Another problem is the inherently sequential nature of the problem. In order to determine what label to give a node, one must know the labels of the neighbors. But if those neighbors have not yet been colored, what is one supposed to do? We can use techniques like locks, communication, and other techniques to ensure that one neighbor is colored before the other but this introduces its own issues, as alluded to in the previous paragraph. This means we cannot simply assign every single node a label in one time step in isolation from each other.

Another challenge is graph representation. Graphs can be represented in a variety of ways, They can be represented as lists of nodes and edges. Alternatively, they can be represented with pointers in each node that reference neighbors. We have to pick a representation that is space efficient and makes computation easy.

Resources

We will be following the synchronous and asynchronous versions of the algorithms provided in [1].

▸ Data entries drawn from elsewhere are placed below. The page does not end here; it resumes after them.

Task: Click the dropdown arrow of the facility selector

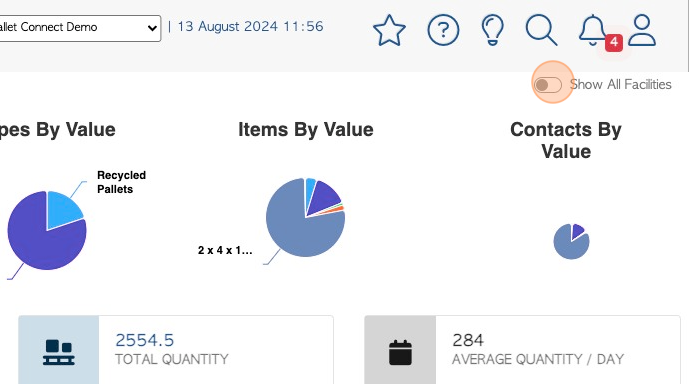Action: (x=152, y=29)
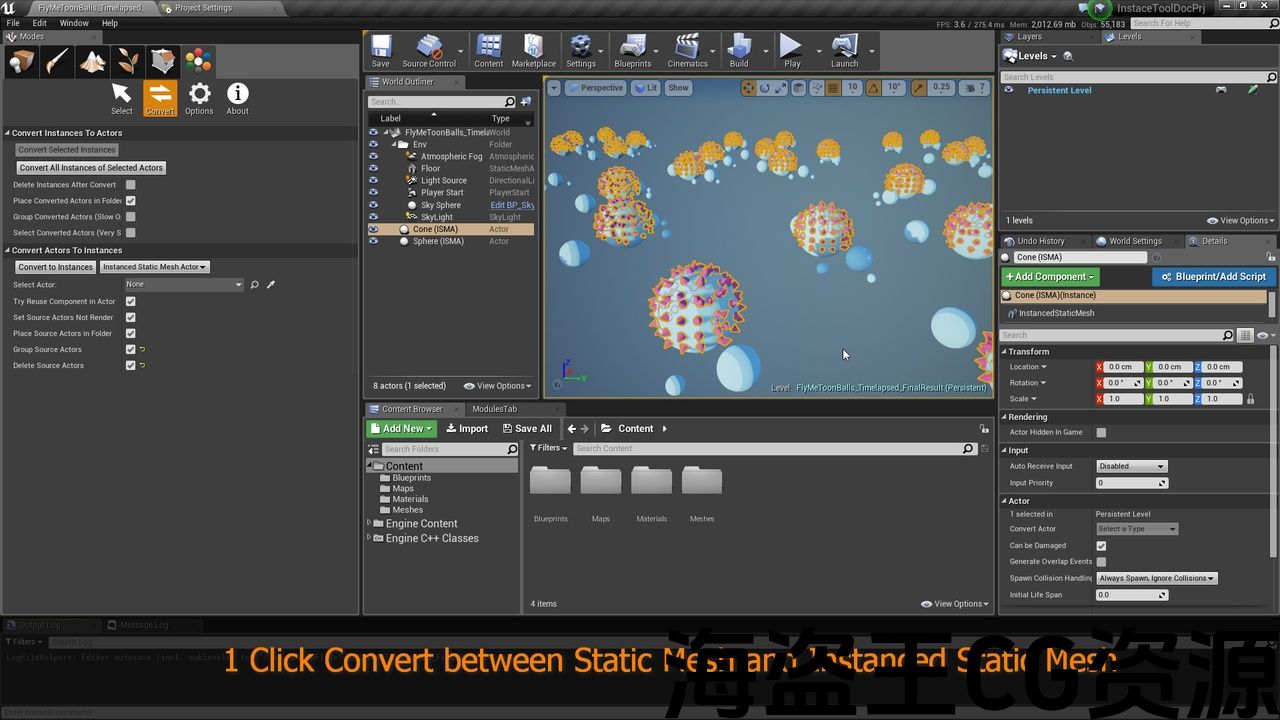Open Instanced Static Mesh Actor dropdown
This screenshot has height=720, width=1280.
[x=154, y=267]
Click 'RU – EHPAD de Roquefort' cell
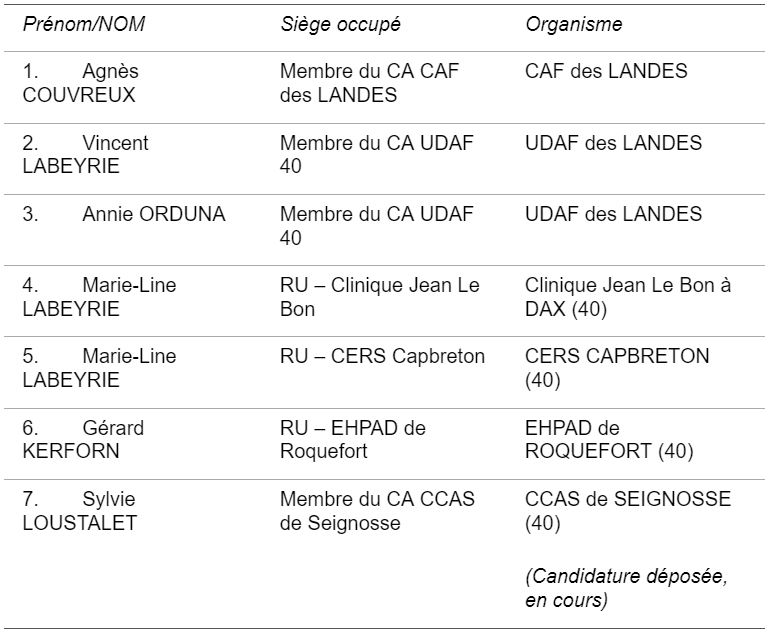The height and width of the screenshot is (634, 770). (x=352, y=439)
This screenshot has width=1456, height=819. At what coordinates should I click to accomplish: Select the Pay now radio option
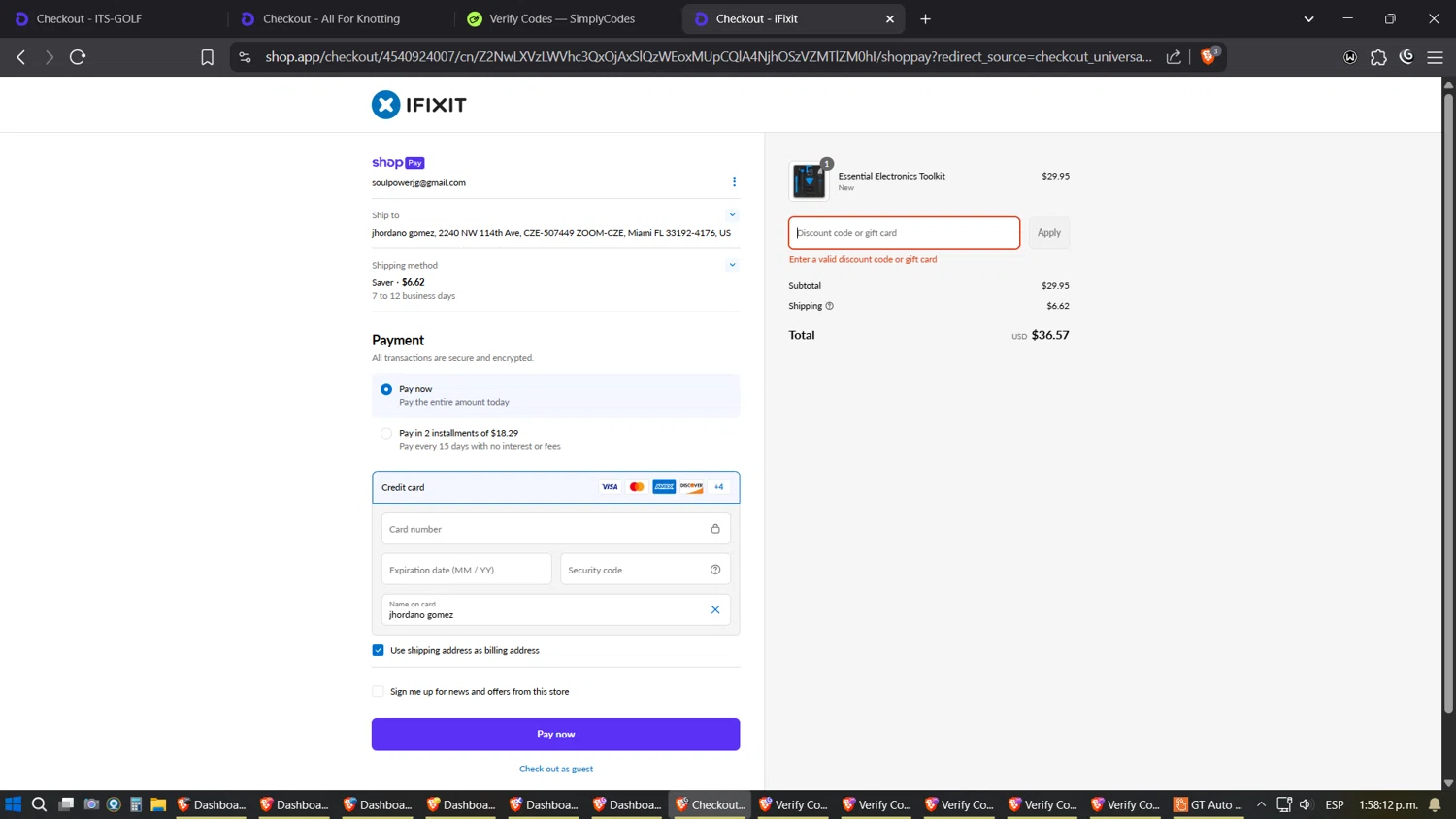(x=386, y=389)
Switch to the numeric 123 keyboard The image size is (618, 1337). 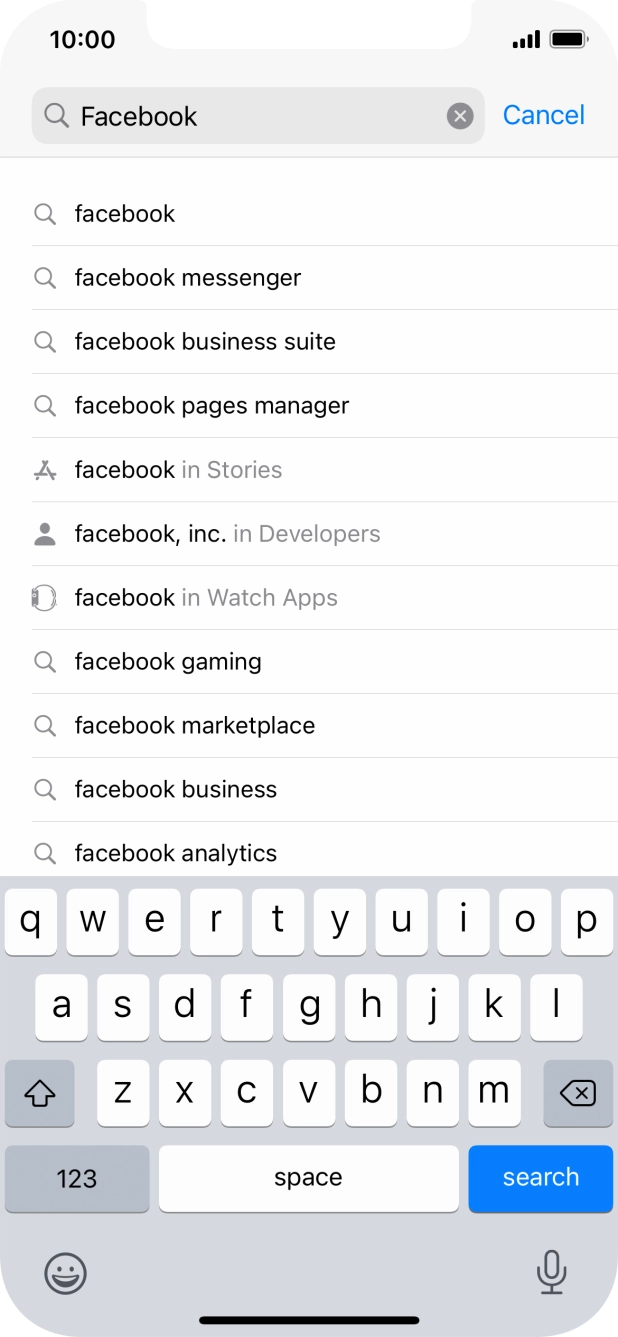click(77, 1179)
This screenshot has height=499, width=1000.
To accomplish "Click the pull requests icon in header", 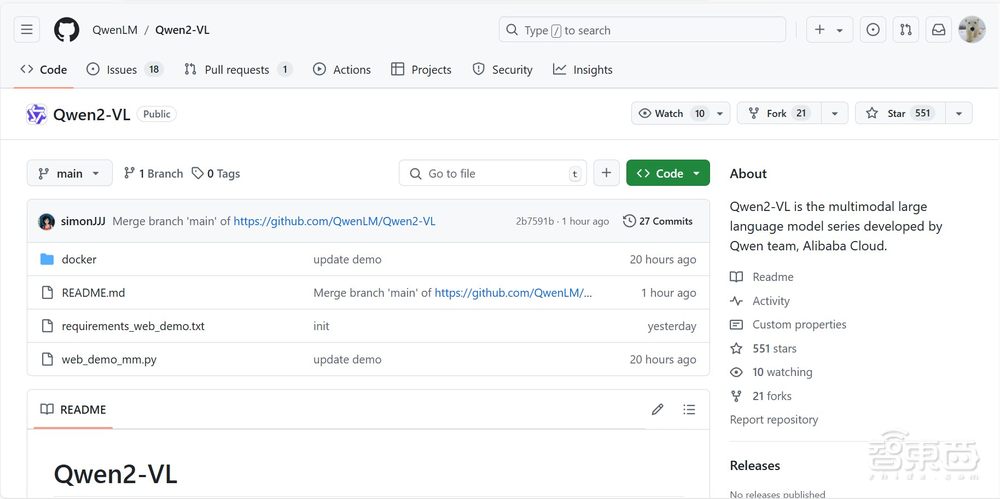I will (x=905, y=30).
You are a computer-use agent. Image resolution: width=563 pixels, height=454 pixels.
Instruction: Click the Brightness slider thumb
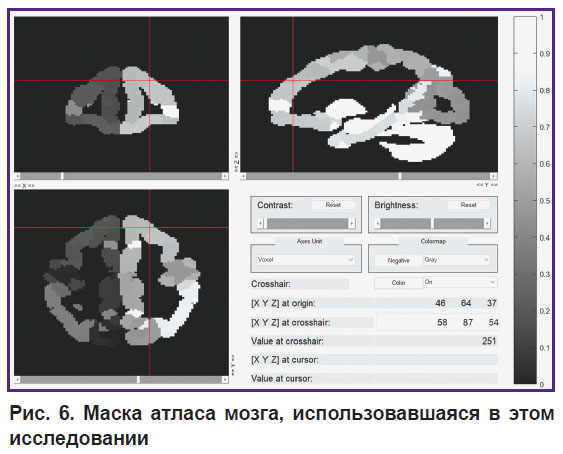pos(432,223)
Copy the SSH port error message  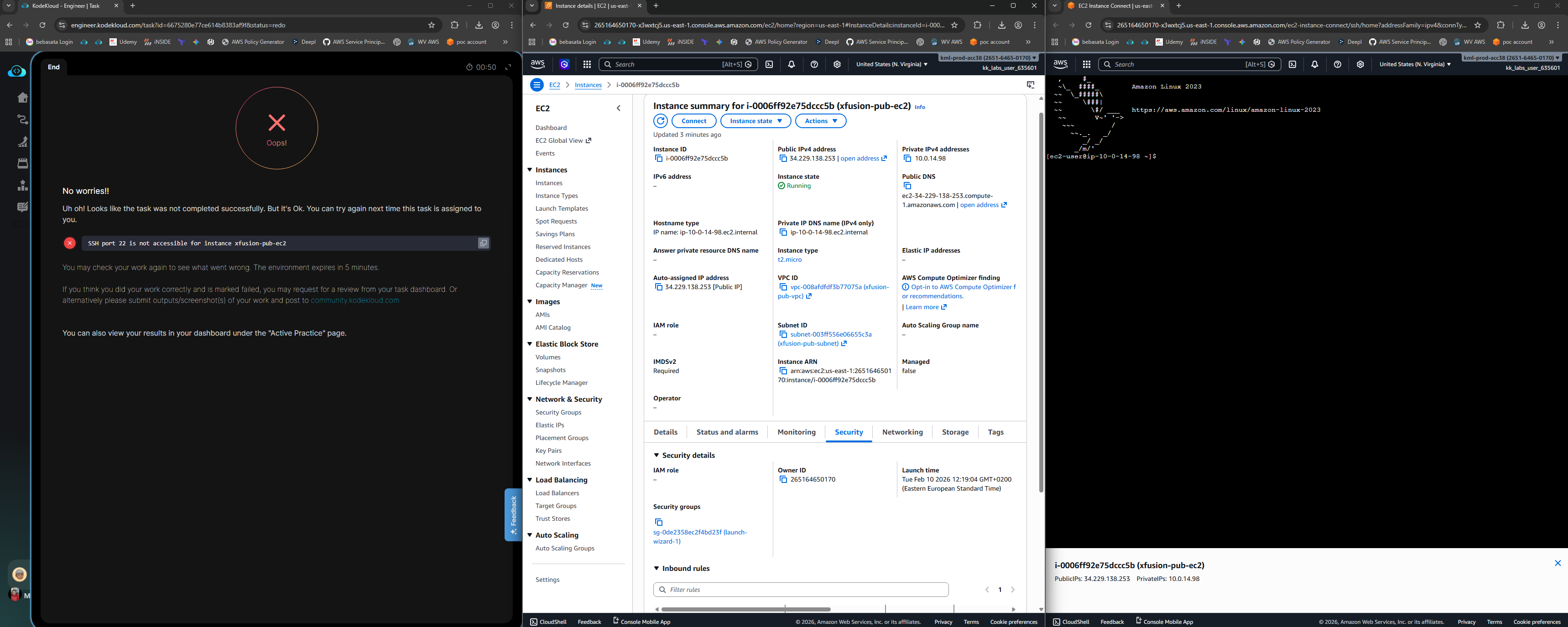pyautogui.click(x=483, y=243)
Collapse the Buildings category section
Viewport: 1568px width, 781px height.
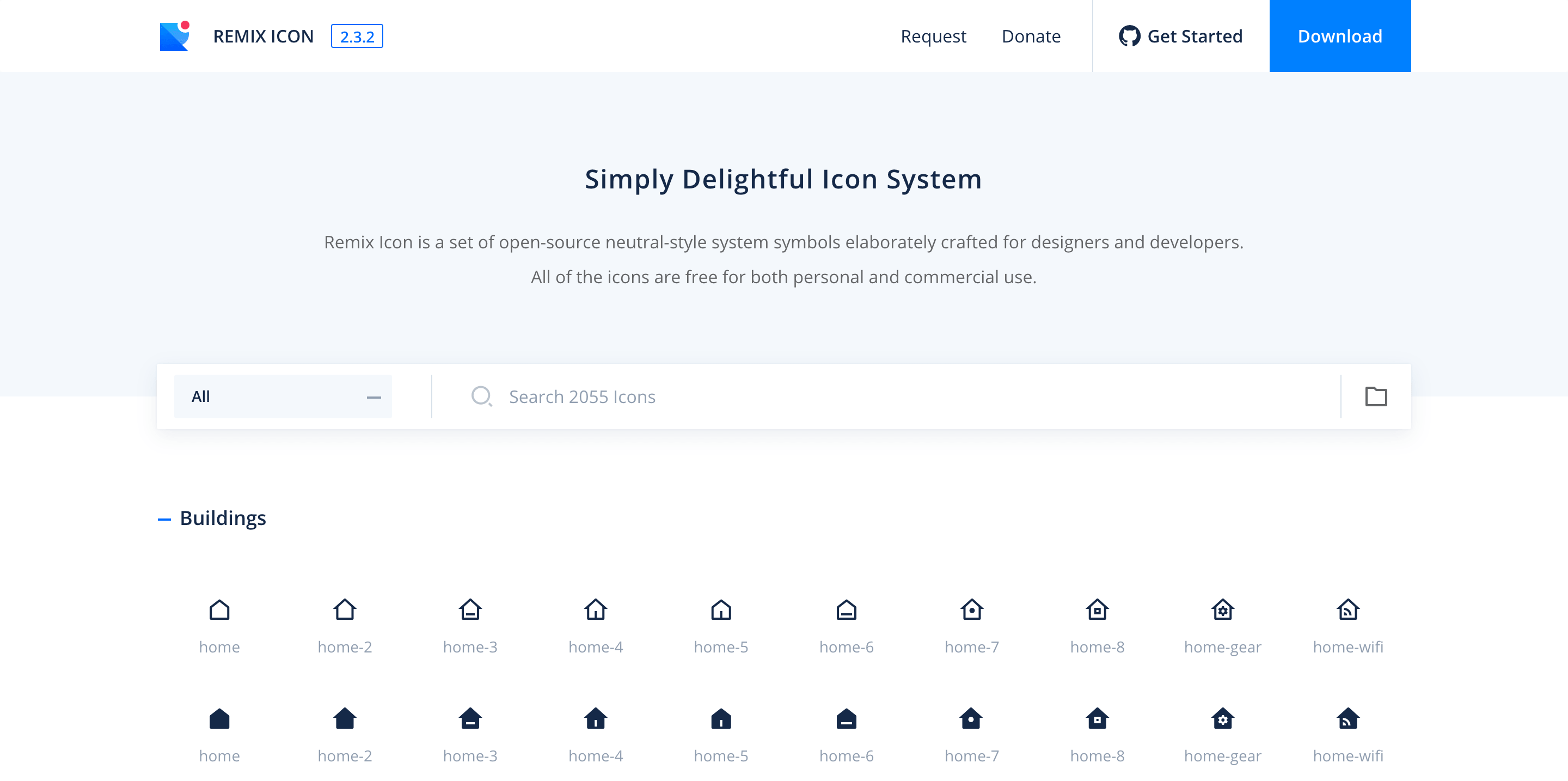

We will create our own code from scratch and will target the GHC machines.

We will also use real-world graph datasets to test the algorithms. We are yet to pick particular datasets.

Goals and Deliverables

If the work goes slowly

  • Create a baseline of a greedy sequential algorithm which iterates through each node and assigns it the label with the lowest id that is not shared by any already colored neighbors.
  • Implement the synchronous version of algorithm 1 from [1] in OpenMP.
  • Test cases utilizing a few different graphs.We plan to do the testing on both GHC and PSC.

Plan to Achieve

  • Implementation of both the synchronous and asynchronous versions of algorithm 1 and 2 from [1] in OpenMP.
  • Test cases for the algorithm utilizing a variety of graphs, including generated ones and ones from real world datasets. We want to see how algorithm performance relates to graph structure. We plan to do the testing on both GHC and PSC.

Hope to Achieve

  • A modification of algorithm 2 where step 2 of the pseudocode as presented in [1] (the refining of the pseudo coloring) is repeated several times. We will repeat either a number of times given by the user as an argument or until convergence.
  • A modification of the algorithms where some nodes in the input graph are already colored and are not permitted to be recolored.

Platform Choice

We plan to use OpenMP on the GHC and PSC machines. A common application of graph coloring is scheduling tasks on a parallel machine. We are aiming to create a graph coloring algorithm that could be used by someone working on a single node machine. While message passing is good for clusters, a shared address model is better for a single node.

Using message passing, we would need to replicate a lot of data. Threads need to be able to access nodes being processed by other threads because those nodes could be neighbors. This would mean that every thread would need to maintain copies of all the neighbors of the nodes it is assigned.

Schedule

  • First week (March 23 to March 29): Implement a working sequential graph coloring algorithm. Create test cases

  • Second week (March 30 to April 5): Implement algorithm 1

  • Third week (April 6 to April 12): implement algorithm 2

  • Fourth week (April 13 to April 19) : Iteratively test and refine the implementations of algorithms 1 and 2 to improve efficiency without straying from the algorithms provided in [1]

  • Fifth week (April 20th to April 26th): Write a report and create a poster. If possible, fulfill stretch goals (see “hope to achieve” goals)

  • Sixth Week: Poster presentation and Final Report Due

References

[1] Gebremedhin, A.H. and Manne, F., 2000. Scalable parallel graph coloring algorithms. Concurrency: Practice and Experience, 12(12), pp.1131-1146.